*** Opening of Excerpted records ***
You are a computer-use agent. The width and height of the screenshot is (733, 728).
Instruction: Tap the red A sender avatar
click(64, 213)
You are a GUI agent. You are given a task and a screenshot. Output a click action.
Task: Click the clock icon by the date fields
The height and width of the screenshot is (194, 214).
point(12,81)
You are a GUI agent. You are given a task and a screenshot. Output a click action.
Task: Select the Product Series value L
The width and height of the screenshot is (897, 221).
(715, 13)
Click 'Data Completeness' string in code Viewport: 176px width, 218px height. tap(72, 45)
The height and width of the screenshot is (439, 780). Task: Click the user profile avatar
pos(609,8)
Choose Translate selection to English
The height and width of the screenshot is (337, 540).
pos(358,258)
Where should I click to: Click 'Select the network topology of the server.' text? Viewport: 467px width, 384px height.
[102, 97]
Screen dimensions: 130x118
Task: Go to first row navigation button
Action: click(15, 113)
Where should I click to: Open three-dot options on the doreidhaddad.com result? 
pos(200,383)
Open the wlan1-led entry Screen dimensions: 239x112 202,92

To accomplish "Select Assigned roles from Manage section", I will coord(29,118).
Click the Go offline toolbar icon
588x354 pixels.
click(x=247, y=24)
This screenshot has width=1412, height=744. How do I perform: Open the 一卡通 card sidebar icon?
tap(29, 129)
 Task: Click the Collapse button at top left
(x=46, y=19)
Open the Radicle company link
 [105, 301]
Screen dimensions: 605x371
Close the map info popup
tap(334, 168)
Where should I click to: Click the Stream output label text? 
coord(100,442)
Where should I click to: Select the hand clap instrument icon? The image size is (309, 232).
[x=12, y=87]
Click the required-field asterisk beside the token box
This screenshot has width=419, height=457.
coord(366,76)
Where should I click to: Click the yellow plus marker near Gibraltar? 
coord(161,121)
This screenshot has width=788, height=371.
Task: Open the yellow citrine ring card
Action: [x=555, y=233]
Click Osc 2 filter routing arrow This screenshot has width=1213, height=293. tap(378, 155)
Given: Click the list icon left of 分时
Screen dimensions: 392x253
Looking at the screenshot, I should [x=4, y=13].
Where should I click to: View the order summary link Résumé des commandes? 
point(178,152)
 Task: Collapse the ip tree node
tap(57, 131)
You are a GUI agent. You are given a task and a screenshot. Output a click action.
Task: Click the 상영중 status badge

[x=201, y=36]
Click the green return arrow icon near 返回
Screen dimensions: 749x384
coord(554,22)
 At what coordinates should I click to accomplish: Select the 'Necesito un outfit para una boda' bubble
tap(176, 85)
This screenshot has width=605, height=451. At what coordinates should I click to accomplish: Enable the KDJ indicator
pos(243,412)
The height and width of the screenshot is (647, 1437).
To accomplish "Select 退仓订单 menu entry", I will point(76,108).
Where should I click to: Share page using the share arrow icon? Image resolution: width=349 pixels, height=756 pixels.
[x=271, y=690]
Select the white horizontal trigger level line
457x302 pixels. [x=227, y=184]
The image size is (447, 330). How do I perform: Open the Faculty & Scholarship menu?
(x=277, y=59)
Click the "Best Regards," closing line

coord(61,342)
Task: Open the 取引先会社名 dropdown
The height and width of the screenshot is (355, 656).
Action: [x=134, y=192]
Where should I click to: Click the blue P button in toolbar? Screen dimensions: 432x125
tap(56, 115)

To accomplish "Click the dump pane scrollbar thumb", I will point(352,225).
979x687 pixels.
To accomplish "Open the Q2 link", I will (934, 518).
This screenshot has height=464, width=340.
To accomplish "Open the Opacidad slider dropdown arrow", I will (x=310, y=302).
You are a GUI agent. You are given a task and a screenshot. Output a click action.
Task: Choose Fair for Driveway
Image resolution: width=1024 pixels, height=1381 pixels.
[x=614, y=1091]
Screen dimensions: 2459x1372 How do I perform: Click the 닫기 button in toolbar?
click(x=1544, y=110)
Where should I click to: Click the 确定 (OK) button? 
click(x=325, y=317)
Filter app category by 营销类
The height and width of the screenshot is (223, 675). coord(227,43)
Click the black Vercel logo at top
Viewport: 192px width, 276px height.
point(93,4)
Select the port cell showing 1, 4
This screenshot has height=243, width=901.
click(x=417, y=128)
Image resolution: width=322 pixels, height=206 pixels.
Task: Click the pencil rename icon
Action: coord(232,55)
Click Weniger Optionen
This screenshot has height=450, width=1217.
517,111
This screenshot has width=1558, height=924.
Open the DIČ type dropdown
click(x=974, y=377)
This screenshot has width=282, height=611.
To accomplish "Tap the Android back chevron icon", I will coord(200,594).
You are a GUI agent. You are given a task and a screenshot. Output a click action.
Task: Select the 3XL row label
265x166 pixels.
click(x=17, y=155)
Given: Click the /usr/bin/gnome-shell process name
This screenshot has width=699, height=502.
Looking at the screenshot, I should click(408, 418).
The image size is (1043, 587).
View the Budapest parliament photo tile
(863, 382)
*** Close of Excerpted records ***
# Problem
Your reply should consist only of the lines from the one containing "Given: Click the /usr/bin/gnome-shell" through the last line of the records, each reproduced exactly.

# Answer to the problem
Given: Click the /usr/bin/gnome-shell process name
This screenshot has width=699, height=502.
Looking at the screenshot, I should click(408, 418).
The image size is (1043, 587).
View the Budapest parliament photo tile
(863, 382)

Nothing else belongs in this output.